Dr. Barkley: Yes, you have to do it over and over, and over again in order to instill it into the automatic brain, but another distinction that people fail to make, and it’s an important one, we talked about the back part of the brain is knowledge, the front part of the brain is performance, but we also need to make the distinction that Daniel Kahneman made in his bestselling book two years ago, Thinking, Fast and Slow, that the executive brain is the slow brain; it’s where we use our strategies to learn new ways of doing things. So it’s the novel part of the brain, and the rest of the brain is the automatic brain. It’s where we do things without even thinking because we’ve overlearned them. And following this way of thinking about executive function, it’s very important that people, when they practice these executive strategies, practice them over and over, and over, and over again, so that they move from the executive effortful brain down into the lower automatic brain, and outside necessarily of that kind of consciousness: you just automatically do that in a situation. And that’s how we learn anyway but I think what you’re doing here is very important, that getting them to practice, practice, practice in that natural environment using these strategies, they are at that point of performance, and then the more they do that, the more likely it is to be embedded into the automatic part of the brain instead of the thoughtful executive brain having to come online all the time and do this.

Sucheta: And what I find, Russ, as you pointed out earlier, that motivation to make change. Change, first of all, as you understand is painful, and then if the change that needs to be made with the context of human mind is even more painful, so what is the motivation to change yourself for those who have motivational deficit disorder? Can you help us understand a little bit about how the motivational wires are connected to executive functions?

Dr. Barkley: Sure. Sure. Well, first of all, we use a variety of our executive functions to motivate ourselves. So we use imagery: we visualize the goal, we visualize the reward, and that image in our mind often activates our brain’s reward and motivational centers. We also talk to ourselves. We also give our self encouragement, like a little locker room pep talk from a coach, and we say things to ourselves to enhance these images about our mastery: our self-efficacy, our ability to achieve that goal that we are trying to achieve, and we may describe the pleasure that we’re going to experience when we get to the goal and we receive whatever the rewards are that we are seeking through performing that goal.
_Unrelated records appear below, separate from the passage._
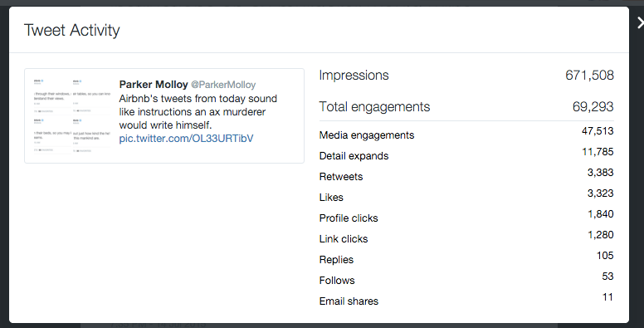Click the Tweet Activity heading
The width and height of the screenshot is (644, 328).
(72, 31)
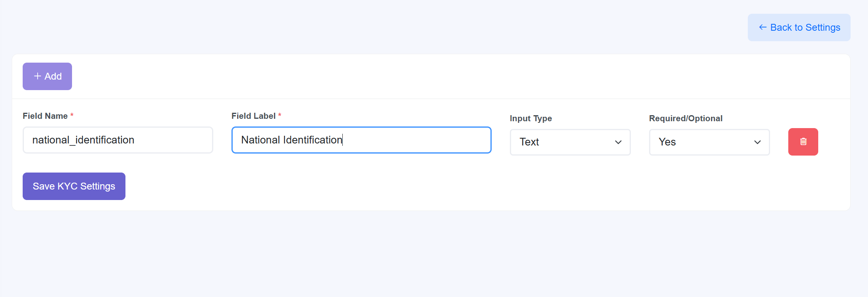Click the Field Name heading label
This screenshot has height=297, width=868.
pos(46,116)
So there are various ways that we use images and words directed at ourselves in order to motivate ourselves in situations where there’s no external consequence for getting the work done, and by the way, that’s about 80% of life, is having to get things done where the consequences are quite delayed, and yet we have to do those things now. So visual imagery and self-speech are great self-motivational tools for trying to develop this. You can also supplement them with pictures of the goal and the reward, if you put outside of you. Just like people try to lose weight, they might take the image of their younger self back when they didn’t have so much weight as a goal to achieve, or clip a picture of a supermodel out of a magazine, maybe, and put that on the refrigerator, but we all may put little things around us in order to motivate us to do that. Another way is agreeing to do something with another person. So exercise is a good example of that. If you want to start exercising and you want to use running, for instance, as you’re exercising method, then maybe you should find somebody to run with at a certain time of day because we’re much more likely to motivate ourselves to engage in that self-change, that exercise, in this case, when we make ourselves publicly accountable to another; we’ve made a commitment to another person, so using others for social commitments is a great self-motivational tool to help us change things that are hard to change, and there are a variety of these other strategies but they’re all ways of using the environment around us to try to motivate ourselves to get to our goals.
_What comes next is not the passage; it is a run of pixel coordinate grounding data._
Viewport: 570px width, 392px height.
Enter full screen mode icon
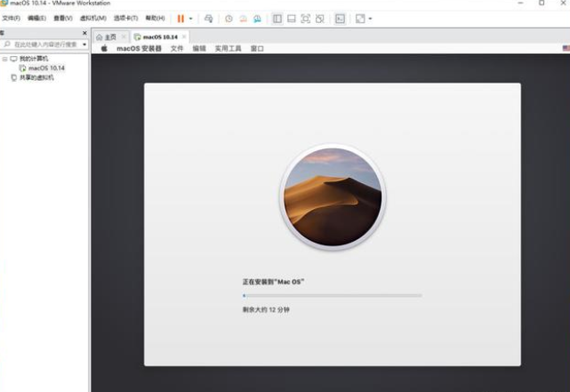coord(305,18)
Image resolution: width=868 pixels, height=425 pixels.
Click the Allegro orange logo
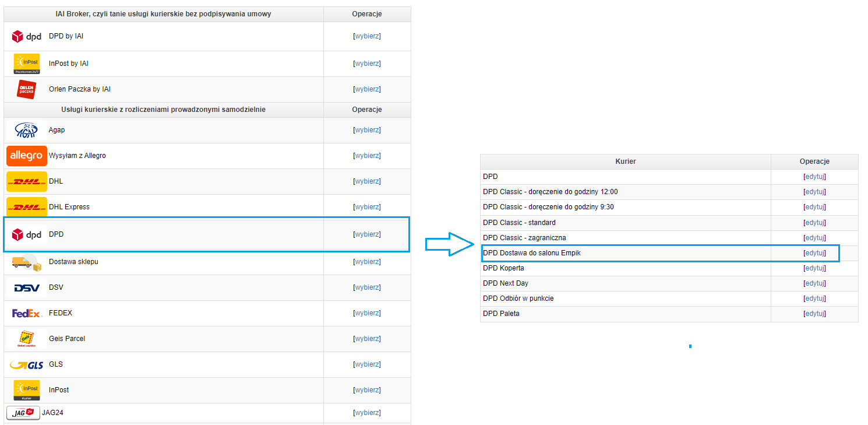[x=26, y=156]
Now, some people aren’t necessary ready for that sort of change, and Prochaska talked about, in his work on his model of readiness to change, that there are several stages that people move through in trying to change themselves, and it’s helpful for people, particularly for you and I working with clients, to identify at what stage of readiness are they because what we’re going to do for them is going to differ markedly based upon what stage they’re in of wanting to change. If they’re in the precontemplation stage, then they haven’t even recognized that they need to change, and we might need directing information about their ADHD or their executive disorder and its harmful consequences, and what has happened to them already that in order to move them from precontemplative into contemplating change, and so on. We don’t have time here to go into Prochaska’s model but if I can just direct you to my most recent book that came out this past fall which is When An Adult You Love Has ADHD, and we’ve made the readiness to change model of Prochaska the centerpiece of this book in order to guide loved ones of how do you help somebody with ADHD? And the first thing you have to do is know where they are and start where they are, not where you are—where they are, and so we go through the five stages of change, and then teaching them the different things you would do based on where your loved one is in this sequence of self-change. And so I would direct people to that book as a great place to start if you’re dealing with adults. Now, of course, if you’re dealing with children, then my book Taking Charge of ADHD might be better for that.

So let’s just say that you have somebody who’s ready to change; they’re committed to change. Now, what are the six things that you must do to help somebody with an executive function disorder, whether it’s ADHD or one of the more focal disorders, what do you have to do? The first thing that you have to do is you have to prompt them in self-awareness. You have to do the things that you were talking about. You may need to set up cues that trigger them to self self-monitor. It may be something they’ve put in the environment, in a place where they don’t often monitor what they’re saying or doing. It may be having another person around them cue them, like putting a finger to their lip in order to caution the individual or simply giving them a particular facial expression that only the two of you know is the cue to stop and think about what you’re doing here. You seem to be getting a little away from yourself. I don’t think you are aware of how you’re coming across, but just some little cue that could prompt them to self-monitor what they’re doing.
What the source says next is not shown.